Lirian joined her team at the foot of the ramp. She knew their habits the way you know the moods of your own hands: who would clench a jaw, who would crack a joke to fill a seam, who would sob and be held. The first notes of The Eternal Voyage rose from the amphitheater carved into the basin wall, rewritten for the day by composers who had forgotten how to sleep. New instruments shimmered—the bell-harps with strings that pulsed in slow light, breath flutes that matched the crowd’s inhale without being told.
Arin found her across the barrier with the swaying of those who stayed. He lifted his hand. She lifted hers. They made an old childhood gesture to say I carry it and I see you—the flat palm to the heart. She couldn’t cross the ribbon between them any more than the comet could change its course. The ache was as honest as the sky.
At the ramp, Adeon felt light in her arms, more memory than body. He passed her a small paper-wrapped package and refused to explain it.
“Open it when you need a ghost,” he said.
Inside the ship, the light was warm and kind on faces that had been crying. The corridors hummed. The cryochamber’s doors were closed for now; today was for leaving awake. The captain’s voice, low and careful, filled the intercom.
“Final checks complete. All hands. All hearts.”
Lirian strapped into the observation bay, the window curving like a held horizon. As the orchestra reached the third movement, lighter now—a line walking downhill—the ship gave a small, decisive shiver. The basin slid away. City shapes reassembled into their larger geometry: river as thread, parks as green rings, neighborhoods as tessellated leaves. The horizon arced. The air thinned. The world revealed itself as whole.
Dome turned beneath them, blue-green and singular, familiar as breath. The comet showed as a hairline of intent at the edge of the view, a teacher that taught by refusing to be persuaded.

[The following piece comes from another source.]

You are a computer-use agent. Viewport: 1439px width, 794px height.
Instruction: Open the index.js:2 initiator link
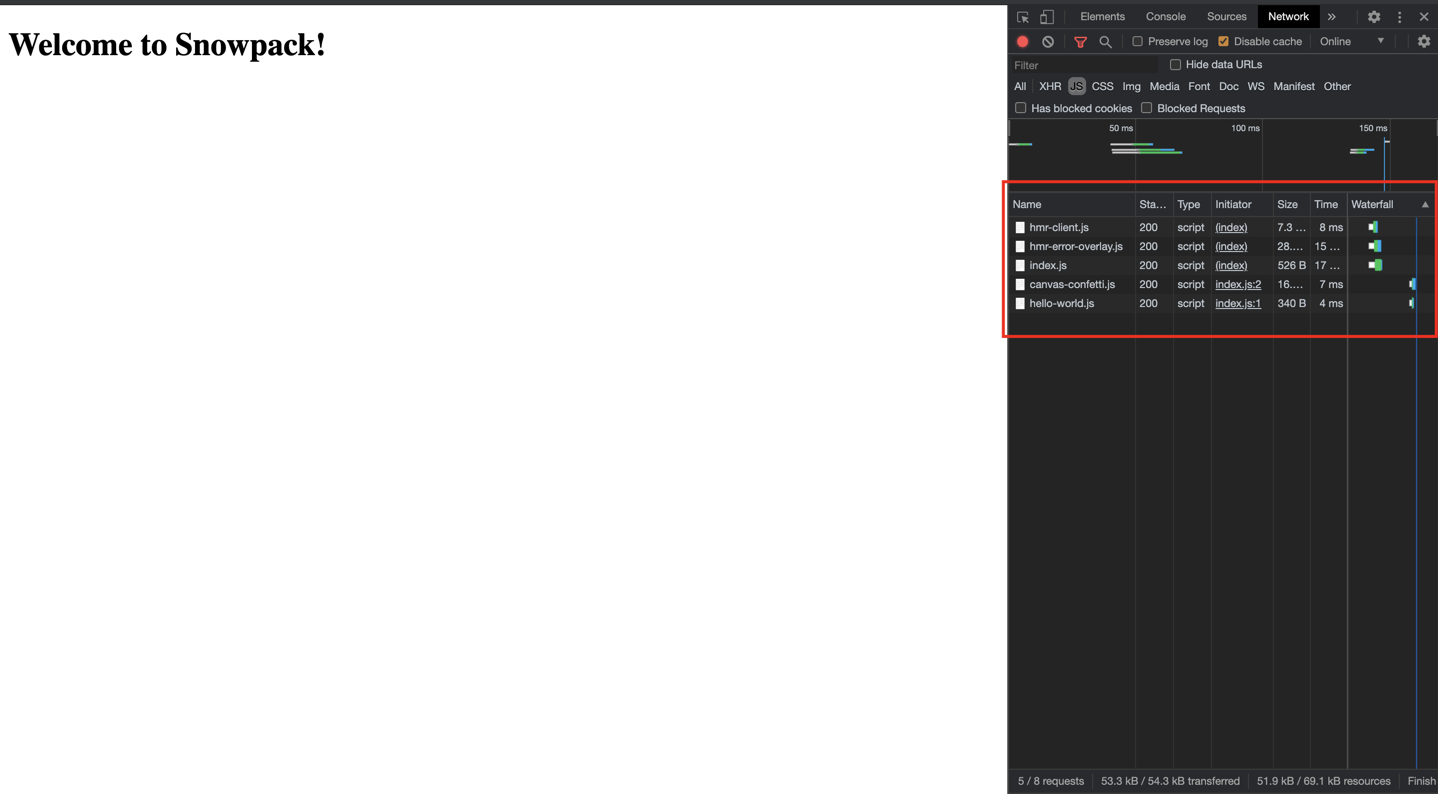pyautogui.click(x=1238, y=285)
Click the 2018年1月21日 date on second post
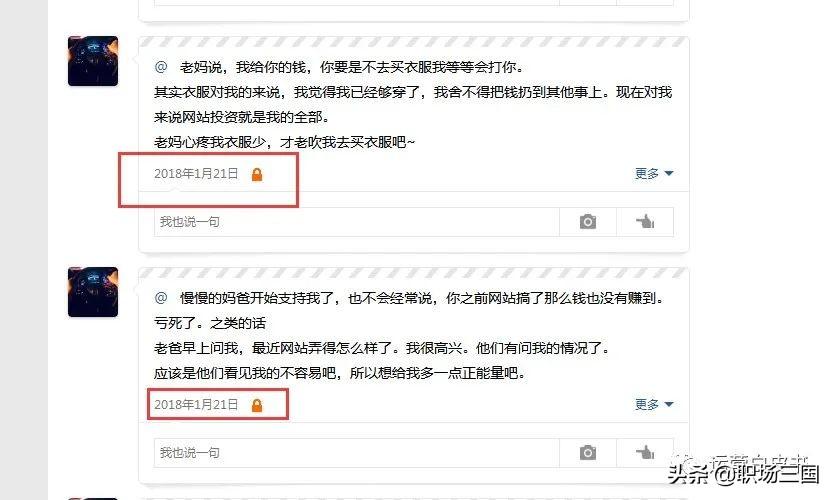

She reached for nothing and everything—the space between the glass and her chest, the old distance where prayer becomes plan. Children’s wishes crowded her mind: purple forests, two moons, good soup. She thought of Arin’s hands, of welders’ arcs, of streets after rain, of a spoon dented by years of hunger and care. She thought of ships ahead and ships behind and algorithms arguing with geology in the long patience of dark.
The music in the basin resolved not to triumph but to a sustained tone that asked for an answer. Lirian exhaled into the old phrase made new.
“Cradle to stars,” she said, steady. Dome had been their beginning. The future would not be begged from the sky; it would be built—one leaving at a time. She faced the path and held herself still for the first small acceleration into everything next.